* DATI GREZZI:
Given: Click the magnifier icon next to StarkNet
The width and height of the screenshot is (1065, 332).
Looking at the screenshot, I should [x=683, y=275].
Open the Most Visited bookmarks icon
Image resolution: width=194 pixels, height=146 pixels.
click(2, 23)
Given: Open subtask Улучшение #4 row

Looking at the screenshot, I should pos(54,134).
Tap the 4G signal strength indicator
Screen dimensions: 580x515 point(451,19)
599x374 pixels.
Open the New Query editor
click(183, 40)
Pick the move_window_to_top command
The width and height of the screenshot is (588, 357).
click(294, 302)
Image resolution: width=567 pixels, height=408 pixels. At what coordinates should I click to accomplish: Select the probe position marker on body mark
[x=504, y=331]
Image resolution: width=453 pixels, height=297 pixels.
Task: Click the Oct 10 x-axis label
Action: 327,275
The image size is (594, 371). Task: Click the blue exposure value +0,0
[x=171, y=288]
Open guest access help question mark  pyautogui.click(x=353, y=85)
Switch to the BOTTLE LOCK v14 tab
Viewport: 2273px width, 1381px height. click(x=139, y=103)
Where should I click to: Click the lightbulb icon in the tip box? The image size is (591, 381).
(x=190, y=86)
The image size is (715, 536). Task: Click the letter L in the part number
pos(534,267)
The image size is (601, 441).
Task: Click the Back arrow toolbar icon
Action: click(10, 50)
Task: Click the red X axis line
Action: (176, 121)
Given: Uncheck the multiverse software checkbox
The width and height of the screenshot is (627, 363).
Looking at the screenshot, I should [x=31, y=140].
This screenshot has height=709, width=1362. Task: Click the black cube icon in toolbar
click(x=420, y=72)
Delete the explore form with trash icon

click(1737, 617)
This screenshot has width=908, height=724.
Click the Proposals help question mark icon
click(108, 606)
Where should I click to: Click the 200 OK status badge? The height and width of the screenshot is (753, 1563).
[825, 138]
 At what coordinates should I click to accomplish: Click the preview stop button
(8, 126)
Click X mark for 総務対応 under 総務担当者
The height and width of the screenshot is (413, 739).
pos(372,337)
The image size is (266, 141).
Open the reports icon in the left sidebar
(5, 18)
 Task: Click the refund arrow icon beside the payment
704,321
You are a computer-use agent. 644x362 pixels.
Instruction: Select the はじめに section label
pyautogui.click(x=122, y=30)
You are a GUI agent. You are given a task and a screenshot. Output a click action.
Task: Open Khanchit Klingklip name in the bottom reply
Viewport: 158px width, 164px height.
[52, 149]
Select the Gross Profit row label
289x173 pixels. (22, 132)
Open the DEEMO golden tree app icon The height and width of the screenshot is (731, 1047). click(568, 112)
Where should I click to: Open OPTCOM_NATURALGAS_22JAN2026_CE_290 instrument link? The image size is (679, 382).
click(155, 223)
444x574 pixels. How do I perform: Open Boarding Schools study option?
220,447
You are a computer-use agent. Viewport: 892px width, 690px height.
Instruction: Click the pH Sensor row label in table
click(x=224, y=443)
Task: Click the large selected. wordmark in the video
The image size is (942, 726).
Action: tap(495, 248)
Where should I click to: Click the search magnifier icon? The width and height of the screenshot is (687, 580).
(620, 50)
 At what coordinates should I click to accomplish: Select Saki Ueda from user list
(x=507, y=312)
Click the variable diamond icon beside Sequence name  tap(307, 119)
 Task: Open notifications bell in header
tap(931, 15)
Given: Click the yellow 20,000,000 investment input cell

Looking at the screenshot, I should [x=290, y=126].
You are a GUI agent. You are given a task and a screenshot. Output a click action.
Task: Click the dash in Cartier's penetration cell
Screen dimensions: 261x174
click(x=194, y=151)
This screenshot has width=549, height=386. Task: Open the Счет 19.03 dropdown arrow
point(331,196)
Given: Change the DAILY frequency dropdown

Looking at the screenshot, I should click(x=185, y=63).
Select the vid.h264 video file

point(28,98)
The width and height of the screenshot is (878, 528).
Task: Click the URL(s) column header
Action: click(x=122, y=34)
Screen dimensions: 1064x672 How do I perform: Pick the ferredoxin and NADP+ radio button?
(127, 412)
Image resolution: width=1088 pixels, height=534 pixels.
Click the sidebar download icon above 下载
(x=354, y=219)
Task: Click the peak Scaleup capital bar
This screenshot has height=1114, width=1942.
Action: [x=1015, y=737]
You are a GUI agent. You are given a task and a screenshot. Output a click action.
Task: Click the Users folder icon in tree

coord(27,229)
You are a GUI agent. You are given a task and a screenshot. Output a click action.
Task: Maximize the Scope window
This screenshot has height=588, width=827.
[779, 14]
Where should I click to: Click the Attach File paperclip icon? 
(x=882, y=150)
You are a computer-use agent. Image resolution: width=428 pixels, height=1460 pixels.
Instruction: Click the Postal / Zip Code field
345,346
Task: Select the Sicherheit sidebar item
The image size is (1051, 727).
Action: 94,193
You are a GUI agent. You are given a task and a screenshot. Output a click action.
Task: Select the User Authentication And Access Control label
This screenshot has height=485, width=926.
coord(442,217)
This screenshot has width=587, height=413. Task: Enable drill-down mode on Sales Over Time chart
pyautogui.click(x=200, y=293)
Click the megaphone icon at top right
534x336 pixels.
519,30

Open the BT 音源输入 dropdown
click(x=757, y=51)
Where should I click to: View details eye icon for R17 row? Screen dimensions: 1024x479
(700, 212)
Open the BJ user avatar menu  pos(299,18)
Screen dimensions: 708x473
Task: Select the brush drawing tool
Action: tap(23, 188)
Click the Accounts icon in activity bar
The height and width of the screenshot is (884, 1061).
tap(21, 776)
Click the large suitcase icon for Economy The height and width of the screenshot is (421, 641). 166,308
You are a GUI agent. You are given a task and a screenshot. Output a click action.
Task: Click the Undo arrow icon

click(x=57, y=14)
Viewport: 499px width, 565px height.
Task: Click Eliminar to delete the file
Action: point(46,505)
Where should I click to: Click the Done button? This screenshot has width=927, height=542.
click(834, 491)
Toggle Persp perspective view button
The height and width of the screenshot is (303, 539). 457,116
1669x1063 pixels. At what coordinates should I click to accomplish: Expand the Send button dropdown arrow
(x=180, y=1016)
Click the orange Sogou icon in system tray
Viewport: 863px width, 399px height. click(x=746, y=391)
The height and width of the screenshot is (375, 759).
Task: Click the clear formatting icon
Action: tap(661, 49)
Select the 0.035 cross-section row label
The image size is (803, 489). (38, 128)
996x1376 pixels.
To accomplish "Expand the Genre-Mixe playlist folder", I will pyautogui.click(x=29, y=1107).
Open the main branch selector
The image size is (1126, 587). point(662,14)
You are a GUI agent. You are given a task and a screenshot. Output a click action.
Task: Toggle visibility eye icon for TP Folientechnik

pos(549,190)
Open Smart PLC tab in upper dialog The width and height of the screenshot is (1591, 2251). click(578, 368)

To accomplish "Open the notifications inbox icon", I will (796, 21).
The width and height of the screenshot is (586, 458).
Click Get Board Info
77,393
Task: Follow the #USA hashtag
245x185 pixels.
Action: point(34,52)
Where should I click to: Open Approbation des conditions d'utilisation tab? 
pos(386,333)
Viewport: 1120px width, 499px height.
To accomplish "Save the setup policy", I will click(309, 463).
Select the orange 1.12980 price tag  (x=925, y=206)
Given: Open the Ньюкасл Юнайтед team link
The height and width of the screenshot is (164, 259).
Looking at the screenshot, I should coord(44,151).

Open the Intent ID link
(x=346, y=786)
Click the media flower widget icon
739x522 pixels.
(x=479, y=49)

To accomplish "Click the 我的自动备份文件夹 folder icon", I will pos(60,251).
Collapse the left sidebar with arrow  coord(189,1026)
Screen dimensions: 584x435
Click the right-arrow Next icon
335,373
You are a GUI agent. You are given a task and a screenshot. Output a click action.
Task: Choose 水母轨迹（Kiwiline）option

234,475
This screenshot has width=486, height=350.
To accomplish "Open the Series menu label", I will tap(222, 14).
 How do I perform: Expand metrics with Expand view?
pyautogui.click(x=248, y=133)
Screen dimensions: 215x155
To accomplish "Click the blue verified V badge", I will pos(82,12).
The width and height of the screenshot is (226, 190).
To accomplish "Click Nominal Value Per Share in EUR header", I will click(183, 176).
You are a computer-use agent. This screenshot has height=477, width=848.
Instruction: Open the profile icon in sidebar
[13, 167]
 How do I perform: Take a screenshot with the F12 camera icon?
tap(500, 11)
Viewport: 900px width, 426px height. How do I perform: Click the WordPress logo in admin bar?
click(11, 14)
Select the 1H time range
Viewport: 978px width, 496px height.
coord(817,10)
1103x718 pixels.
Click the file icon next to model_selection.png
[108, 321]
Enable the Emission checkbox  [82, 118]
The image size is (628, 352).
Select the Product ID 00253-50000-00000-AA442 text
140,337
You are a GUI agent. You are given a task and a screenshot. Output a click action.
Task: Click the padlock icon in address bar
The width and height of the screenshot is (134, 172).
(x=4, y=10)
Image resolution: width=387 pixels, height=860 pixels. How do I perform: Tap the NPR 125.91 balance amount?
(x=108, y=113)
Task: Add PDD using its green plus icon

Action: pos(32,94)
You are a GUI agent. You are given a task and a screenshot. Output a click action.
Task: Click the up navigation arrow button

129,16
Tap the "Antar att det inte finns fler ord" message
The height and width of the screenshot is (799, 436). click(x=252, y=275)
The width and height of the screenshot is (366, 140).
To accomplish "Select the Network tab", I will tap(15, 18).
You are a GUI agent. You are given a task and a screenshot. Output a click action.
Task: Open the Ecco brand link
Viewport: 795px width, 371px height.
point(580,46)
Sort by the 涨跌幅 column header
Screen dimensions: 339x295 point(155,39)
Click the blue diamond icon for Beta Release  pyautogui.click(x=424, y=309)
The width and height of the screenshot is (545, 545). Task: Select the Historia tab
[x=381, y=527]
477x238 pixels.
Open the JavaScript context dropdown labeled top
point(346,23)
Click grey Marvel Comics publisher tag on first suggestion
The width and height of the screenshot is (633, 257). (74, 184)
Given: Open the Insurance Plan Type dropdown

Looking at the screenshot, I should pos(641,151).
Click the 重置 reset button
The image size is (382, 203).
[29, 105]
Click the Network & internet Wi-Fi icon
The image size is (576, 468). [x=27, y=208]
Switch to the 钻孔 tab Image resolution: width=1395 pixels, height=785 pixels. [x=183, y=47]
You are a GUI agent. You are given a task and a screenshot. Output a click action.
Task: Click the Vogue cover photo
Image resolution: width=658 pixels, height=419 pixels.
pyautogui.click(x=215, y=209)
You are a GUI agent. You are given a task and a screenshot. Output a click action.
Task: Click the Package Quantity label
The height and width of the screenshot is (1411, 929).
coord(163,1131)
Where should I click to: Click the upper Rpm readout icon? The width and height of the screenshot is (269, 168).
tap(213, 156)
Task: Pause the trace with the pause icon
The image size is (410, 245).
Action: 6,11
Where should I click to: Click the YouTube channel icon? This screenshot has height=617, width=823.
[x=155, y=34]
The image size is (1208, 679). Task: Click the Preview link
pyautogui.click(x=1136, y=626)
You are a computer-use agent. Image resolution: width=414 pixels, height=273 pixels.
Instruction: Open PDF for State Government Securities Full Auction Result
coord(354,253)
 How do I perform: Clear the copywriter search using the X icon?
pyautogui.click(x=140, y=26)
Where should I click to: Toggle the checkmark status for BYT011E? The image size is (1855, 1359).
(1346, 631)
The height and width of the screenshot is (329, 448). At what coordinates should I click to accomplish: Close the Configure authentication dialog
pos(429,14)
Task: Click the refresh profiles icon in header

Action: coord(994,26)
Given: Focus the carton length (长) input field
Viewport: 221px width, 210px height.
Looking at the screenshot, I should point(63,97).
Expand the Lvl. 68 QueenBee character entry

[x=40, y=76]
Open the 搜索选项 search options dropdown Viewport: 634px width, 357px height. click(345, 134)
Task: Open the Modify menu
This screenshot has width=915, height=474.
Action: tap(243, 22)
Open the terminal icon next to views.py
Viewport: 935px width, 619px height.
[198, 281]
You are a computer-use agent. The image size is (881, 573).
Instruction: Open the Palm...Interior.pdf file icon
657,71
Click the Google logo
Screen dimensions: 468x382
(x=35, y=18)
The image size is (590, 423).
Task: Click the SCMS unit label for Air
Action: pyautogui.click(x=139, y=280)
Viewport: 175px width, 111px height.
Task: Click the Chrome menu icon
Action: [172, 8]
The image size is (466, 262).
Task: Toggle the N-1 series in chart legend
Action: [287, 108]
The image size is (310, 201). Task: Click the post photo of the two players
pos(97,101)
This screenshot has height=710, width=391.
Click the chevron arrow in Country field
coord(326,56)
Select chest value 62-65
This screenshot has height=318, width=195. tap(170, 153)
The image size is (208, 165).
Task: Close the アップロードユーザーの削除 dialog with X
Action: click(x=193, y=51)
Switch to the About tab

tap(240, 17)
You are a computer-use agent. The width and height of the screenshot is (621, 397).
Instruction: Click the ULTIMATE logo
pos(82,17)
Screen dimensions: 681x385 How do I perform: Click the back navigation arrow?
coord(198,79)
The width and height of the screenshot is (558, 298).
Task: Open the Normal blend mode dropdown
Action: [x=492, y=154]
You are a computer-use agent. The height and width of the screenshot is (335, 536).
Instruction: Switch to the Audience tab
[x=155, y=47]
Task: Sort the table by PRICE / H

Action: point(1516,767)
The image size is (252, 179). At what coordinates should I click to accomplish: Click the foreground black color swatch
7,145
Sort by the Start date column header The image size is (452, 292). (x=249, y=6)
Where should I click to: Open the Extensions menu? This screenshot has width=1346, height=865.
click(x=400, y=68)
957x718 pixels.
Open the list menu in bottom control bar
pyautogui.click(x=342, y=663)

* CONSEGNA: Filtra le voci riportate sopra e copia ogni riga che contiene la stringa "right".

* RISULTATO:
Click the megaphone icon at top right
Click the right-arrow Next icon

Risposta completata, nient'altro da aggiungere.